You play as one of the movie characters, each with a special ability and serving as part of the science, maintenance, or operations team. You must explore the base, looking for equipment and Things to eliminate before you can proceed to the next area of the base. In each room, you must complete a randomly drawn mission. Each mission requires a number of players, one or more of the three teams, and specific cards like a petri dish or copper wire or ones of a certain dice amount. Each player on the mission puts in a card face down for the mission which might help, hinder, or downright sabotage the mission. If your mission fails, you don’t get to explore.

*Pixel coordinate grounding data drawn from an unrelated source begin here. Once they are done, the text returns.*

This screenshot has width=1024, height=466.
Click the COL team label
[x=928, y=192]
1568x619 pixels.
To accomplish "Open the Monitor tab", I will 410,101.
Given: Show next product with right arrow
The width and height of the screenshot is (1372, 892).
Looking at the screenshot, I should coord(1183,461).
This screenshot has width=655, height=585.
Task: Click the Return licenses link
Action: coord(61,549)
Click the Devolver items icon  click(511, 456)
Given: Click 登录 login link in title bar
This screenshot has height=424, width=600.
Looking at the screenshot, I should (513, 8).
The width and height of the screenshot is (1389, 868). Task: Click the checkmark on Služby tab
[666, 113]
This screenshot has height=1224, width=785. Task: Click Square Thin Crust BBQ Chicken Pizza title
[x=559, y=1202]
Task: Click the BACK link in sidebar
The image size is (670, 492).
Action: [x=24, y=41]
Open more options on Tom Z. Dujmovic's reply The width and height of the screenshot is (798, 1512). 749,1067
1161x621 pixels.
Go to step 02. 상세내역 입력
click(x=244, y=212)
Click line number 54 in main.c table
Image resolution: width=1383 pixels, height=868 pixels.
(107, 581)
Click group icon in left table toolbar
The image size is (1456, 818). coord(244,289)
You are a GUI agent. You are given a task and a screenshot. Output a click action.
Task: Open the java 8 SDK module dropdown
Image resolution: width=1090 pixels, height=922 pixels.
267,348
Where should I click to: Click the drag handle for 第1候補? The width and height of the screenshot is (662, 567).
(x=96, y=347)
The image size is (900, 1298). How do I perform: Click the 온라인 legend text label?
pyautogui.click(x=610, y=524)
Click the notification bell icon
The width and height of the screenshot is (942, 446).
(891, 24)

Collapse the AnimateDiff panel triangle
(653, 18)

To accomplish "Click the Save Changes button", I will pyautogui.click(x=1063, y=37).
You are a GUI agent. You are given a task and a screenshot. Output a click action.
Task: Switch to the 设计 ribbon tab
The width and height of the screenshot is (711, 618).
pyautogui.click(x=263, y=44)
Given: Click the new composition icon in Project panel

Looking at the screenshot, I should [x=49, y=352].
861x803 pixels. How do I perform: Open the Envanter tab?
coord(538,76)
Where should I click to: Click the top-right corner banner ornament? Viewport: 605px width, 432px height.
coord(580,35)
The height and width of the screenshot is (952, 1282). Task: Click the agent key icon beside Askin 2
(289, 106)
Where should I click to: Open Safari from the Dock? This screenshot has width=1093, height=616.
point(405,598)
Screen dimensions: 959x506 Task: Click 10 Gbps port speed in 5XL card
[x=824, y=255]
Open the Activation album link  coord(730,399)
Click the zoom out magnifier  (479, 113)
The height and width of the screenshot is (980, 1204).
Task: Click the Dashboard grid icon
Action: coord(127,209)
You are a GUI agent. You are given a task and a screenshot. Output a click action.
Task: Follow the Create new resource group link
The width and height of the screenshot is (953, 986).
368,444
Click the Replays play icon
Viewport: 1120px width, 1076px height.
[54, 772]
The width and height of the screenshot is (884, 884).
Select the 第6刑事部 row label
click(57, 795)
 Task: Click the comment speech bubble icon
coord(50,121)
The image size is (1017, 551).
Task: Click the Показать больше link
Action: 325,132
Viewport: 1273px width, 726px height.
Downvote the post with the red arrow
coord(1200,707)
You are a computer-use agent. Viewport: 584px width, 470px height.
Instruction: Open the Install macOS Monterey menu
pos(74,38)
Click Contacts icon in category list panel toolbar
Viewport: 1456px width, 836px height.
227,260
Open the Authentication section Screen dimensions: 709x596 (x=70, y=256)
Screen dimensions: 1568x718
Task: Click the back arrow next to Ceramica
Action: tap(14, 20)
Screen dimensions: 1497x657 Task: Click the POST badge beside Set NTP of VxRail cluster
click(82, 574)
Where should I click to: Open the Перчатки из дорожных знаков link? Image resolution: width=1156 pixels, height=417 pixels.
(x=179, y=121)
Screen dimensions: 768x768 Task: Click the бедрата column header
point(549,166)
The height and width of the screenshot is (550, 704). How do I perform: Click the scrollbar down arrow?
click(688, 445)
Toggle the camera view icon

Why would someone try to sabotage the mission? Because at the beginning of the game you each draw a card telling you if you are playing a human or an alien imitation. To complicate matters, at key points you draw another card, meaning that partway through the game you might turn out to be an imitation. You can use one of the items (rope) to tie up a suspected imitation and remove them from the missions but there’s only so much rope. For the humans to win, they need to complete enough missions and gather enough equipment to get to the helicopter and escape with no imitations among them. The imitations win in every other outcome, either sneaking aboard the helicopter or destroying enough of the base. And yes, the humans can still win even if some humans are left behind as long as there are no imitations on the helicopter.

Overall, despite the human loss (and four players is probably too few to play with), I still enjoyed it and look forward to playing it again. There are lots of different characters to play and all kinds of missions so each game is going to be a little different. We quipped movie quotes at each other as we descended into paranoia and desperation, tossed accusations (and we were right about who the initial imitation was), and watched the Outpost burn to the ground as we scrambled for resources. It plays up to eight players which isn’t easy to find in board game, and the turns passed pretty quickly. Even the players not involved in the mission get to discard a card and draw up so even when you aren’t directly involved you still get to do something. If you’re a fan of the movie or Lovecraftian horror or just social deduction games, I recommend checking it out.
Similar Games of Hidden Identity
The Resistance
Complete a set number of missions while attempting to deduce who among you is secretly sabotaging the Resistance.
Shadows Over Camelot
Defend Camelot, complete quests, and uncover the Traitor. Even if the Traitor is exposed, they can still work to undermine the progress of the other true Knights of the Round Table. It’s a quick game of usually an hour and a bit once you know how the game goes. Like Pandemic style games, win or lose, the game is over un under 90 minutes.
Battlestar Galacticia
Based on the reimagined grimdark saga of a rag tag band of humans seeking a new home, safe from the dangers of space and Cylons. It’s a long grind of a game, even before considering the shifting allegiances, hidden goals, and the sudden discovery that you have been a Cylon sleeper agent halfway through the game. It uses a similar mechanic of players contributing cards to complete missions and loyalty cards.